(Screenshot grounding data)

+ + +

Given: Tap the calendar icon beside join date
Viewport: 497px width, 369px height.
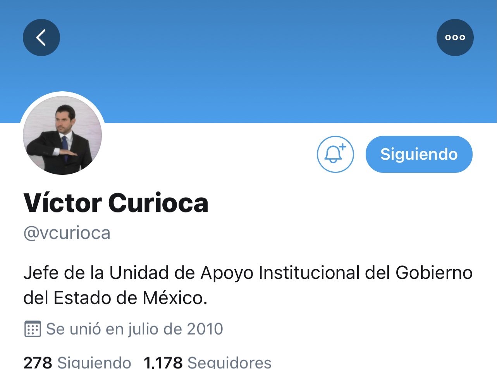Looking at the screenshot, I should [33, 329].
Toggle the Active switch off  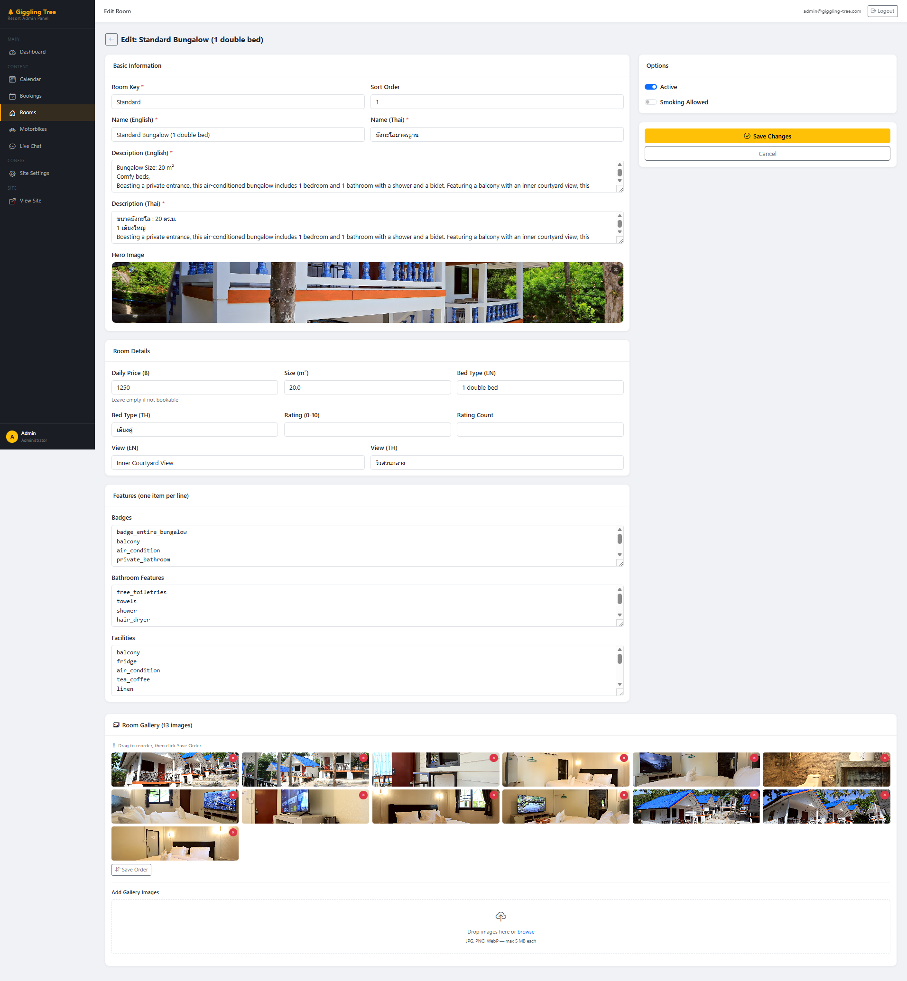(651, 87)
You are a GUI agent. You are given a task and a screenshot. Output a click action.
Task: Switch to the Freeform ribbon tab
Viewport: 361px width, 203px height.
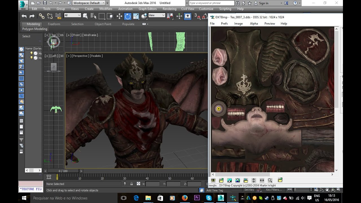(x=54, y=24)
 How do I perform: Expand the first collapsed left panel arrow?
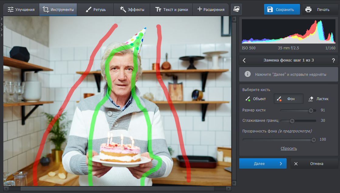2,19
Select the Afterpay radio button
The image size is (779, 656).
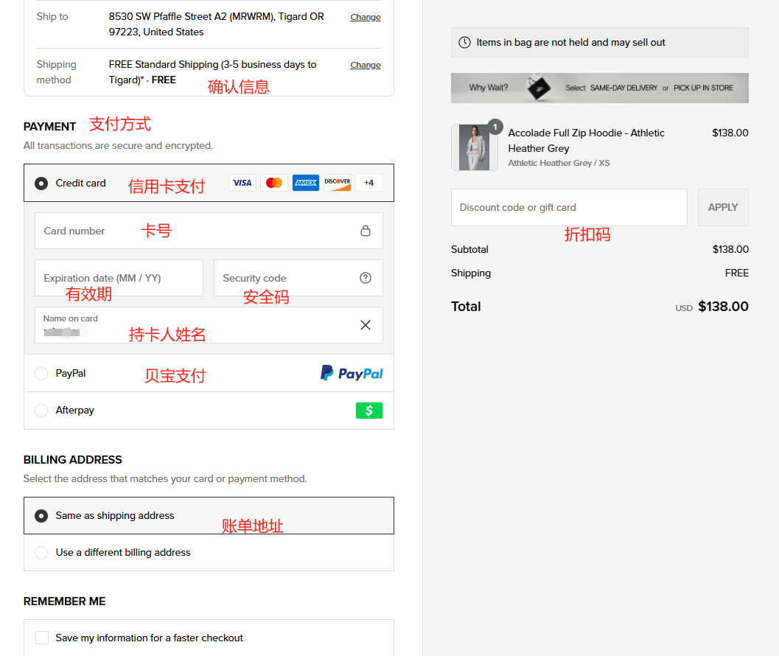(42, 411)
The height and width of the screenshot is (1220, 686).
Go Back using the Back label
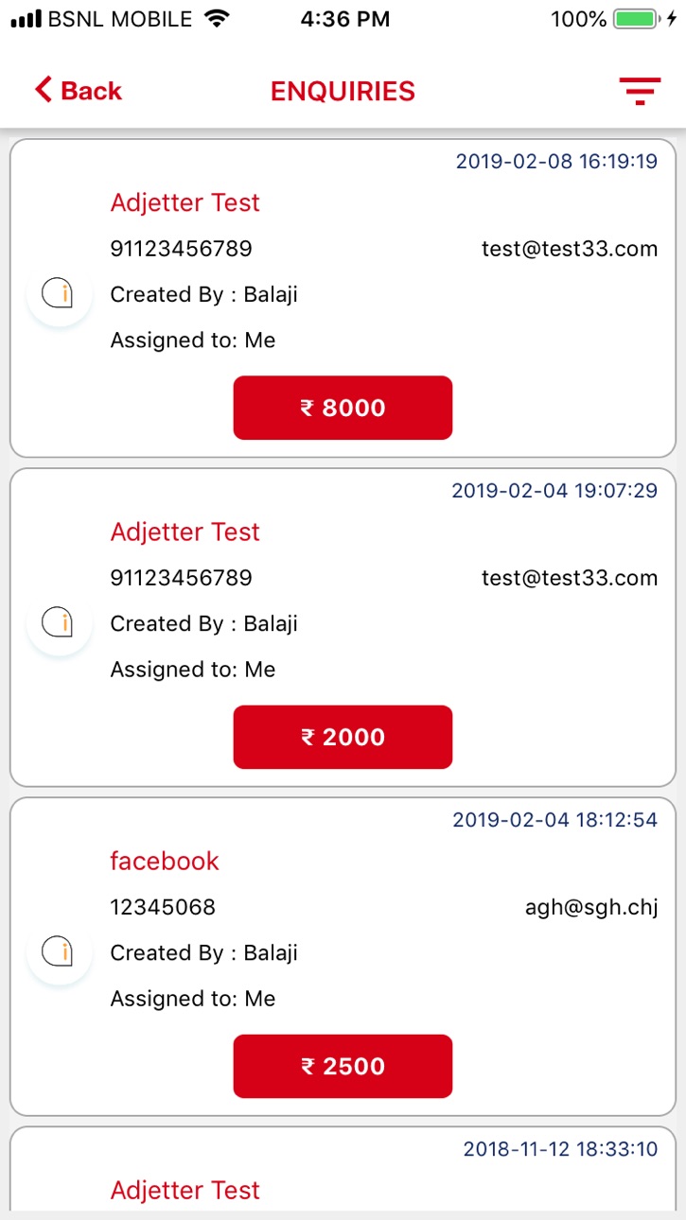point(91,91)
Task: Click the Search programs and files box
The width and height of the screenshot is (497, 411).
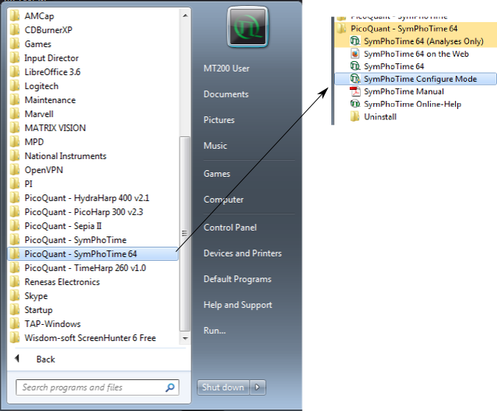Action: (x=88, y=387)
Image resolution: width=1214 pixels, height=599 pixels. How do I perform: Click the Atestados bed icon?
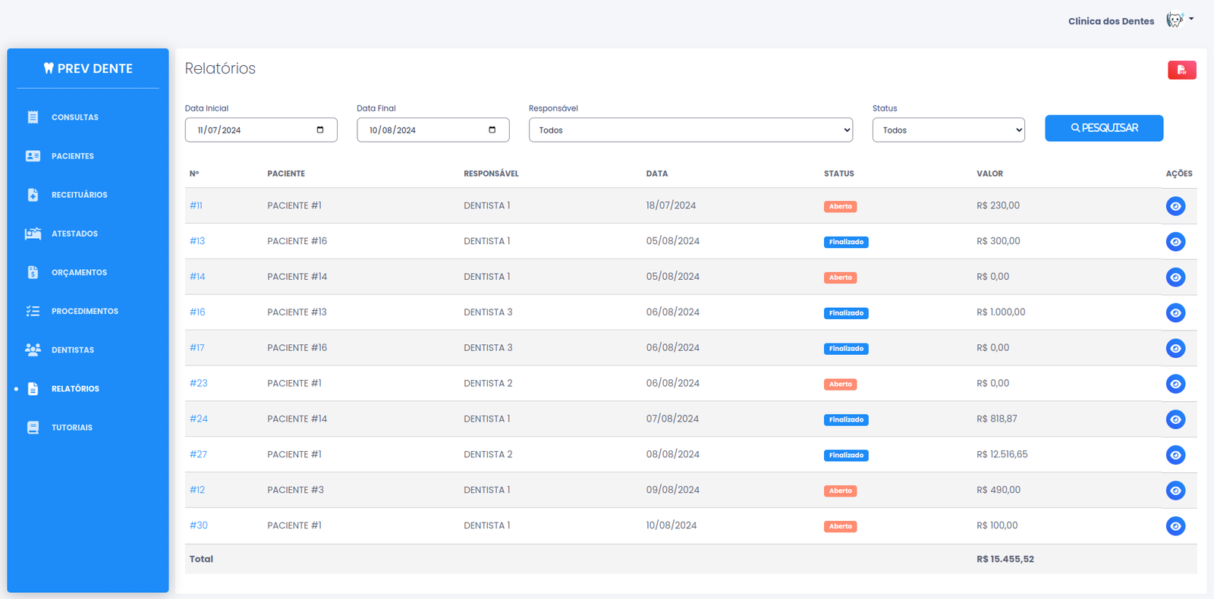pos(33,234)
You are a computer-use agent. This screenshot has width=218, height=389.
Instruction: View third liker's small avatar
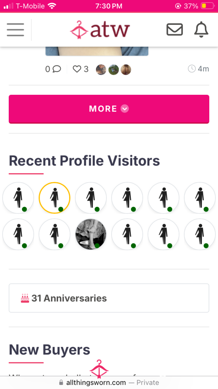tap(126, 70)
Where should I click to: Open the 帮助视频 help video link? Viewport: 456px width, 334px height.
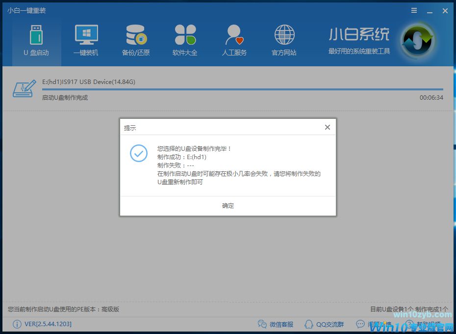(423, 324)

+ + +

▶ [TASK TO CARRY OUT]
Pictures stay out of this copy. Retype exactly the lines from the one with "Task: Switch to the Freeform ribbon tab" through the last line of the data, both ends included, and nothing more.

▶ [ANSWER SPACE]
Task: Switch to the Freeform ribbon tab
Viewport: 361px width, 203px height.
(x=54, y=24)
 How do I perform: Expand the first collapsed left panel arrow?
2,19
Select the Afterpay radio button
The image size is (779, 656).
(42, 411)
The height and width of the screenshot is (1220, 686).
Go Back using the Back label
point(91,91)
Task: Click the Search programs and files box
The width and height of the screenshot is (497, 411).
Action: (x=88, y=387)
Image resolution: width=1214 pixels, height=599 pixels. How do I perform: Click the Atestados bed icon?
pos(33,234)
You are a computer-use agent. This screenshot has width=218, height=389.
Instruction: View third liker's small avatar
tap(126, 70)
Where should I click to: Open the 帮助视频 help video link? Viewport: 456px width, 334px height.
(423, 324)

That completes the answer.